Je me souviens d’un groupe d’architectes qui avaient restauré une abbaye en banlieue parisienne. Cette banlieue était entièrement taguée, partout. Ces architectes ont demandé aux enfants du quartier de participer à la restauration de l’abbaye. Ils ont commencé à travailler avec les maçons… Finalement, ils ont tout tagué, sauf le travail qu’ils avaient fait ! C’est pour cela qu’il ne faut pas abandonner, qu’il y a nécessité de continuer. C’est grâce aux artistes – pas même grâce à l’art – que cela peut arriver. Le travail de Sarkis, par exemple, a été extraordinaire. Il a demandé aux enfants un effort de concentration inouï ! Il les a placés autour de grandes tables rondes… Chacun avait une bassine, choisie par lui, avec des pigments, une sorte de pinceau. Il devait choisir ses pigments et faire une tache dans l’eau. L’atelier, c’était ça : tout se passait dans la méditation ! Et ça a très bien marché, c’était impressionnant de voir ces enfants hyperconcentrés devant la tache qu’ils venaient de produire.

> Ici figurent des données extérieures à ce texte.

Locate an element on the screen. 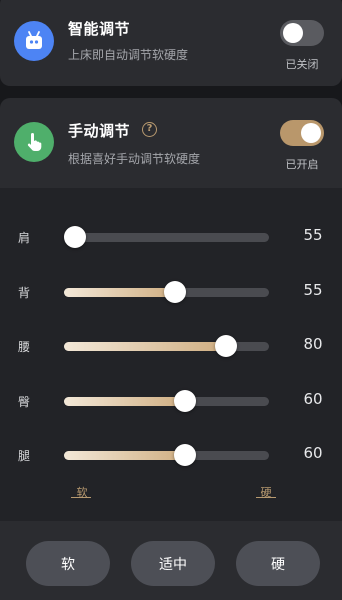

On les a pris en photo pour réaliser une exposition. Ils ont aussi participé à un atelier-vitrail avec lui.

De manière générale, ce travail avec les enfants a-t-il nourri votre travail personnel ? Et quels sont les retours des artistes à ce sujet ?

Tous en tirent une expérience formidable. Les enfants, pour la plupart, sont très demandeurs. S’ils sont éteints au début, c’est pour de bonnes raisons ; une vraie curiosité suffit à les éveiller tout à coup. Ils ne sont pas blasés, ils ont tout à vivre.
Quand nous avons créé La Source avec des éducateurs, je me disais : « On fait ça pour les enfants », comme un devoir. Je n’avais pas imaginé que ça aurait des conséquences sur ma création. Ensuite, j’ai réalisé ce que La Source m’apportait, parce qu’il y a quelque chose d’un peu déprimant dans une œuvre, dans la création : qu’est-ce que la destination d’un tableau ? Le dessus d’une cheminée dans un appartement, dans un musée, dans le meilleur des cas ? Peut-on être heureux de voir son oeuvre dans un musée ? Il y a quelque chose de dérisoire là-dedans… Mais faire un tableau, où qu’il aille, si ce tableau me donne la possibilité d’agir dans le cadre d’une association comme La Source, c’est différent, les choses prennent un sens. Nous n’avons qu’une vie à vivre. Ne pas la rater, pour moi, c’est être conscient du devoir que j’ai d’être citoyen parmi les autres et de ne pas me dissocier de la société.

Propos recueillis par Nicolas Roméas et Valérie de Saint-Do.




[1La Fémis est une école nationale supérieure des métiers de l’image et du son, installée à Paris.

[2La Villa Arson, située à Nice, est une école d’art et un centre d’art contemporain qui accueille des artistes en résidence.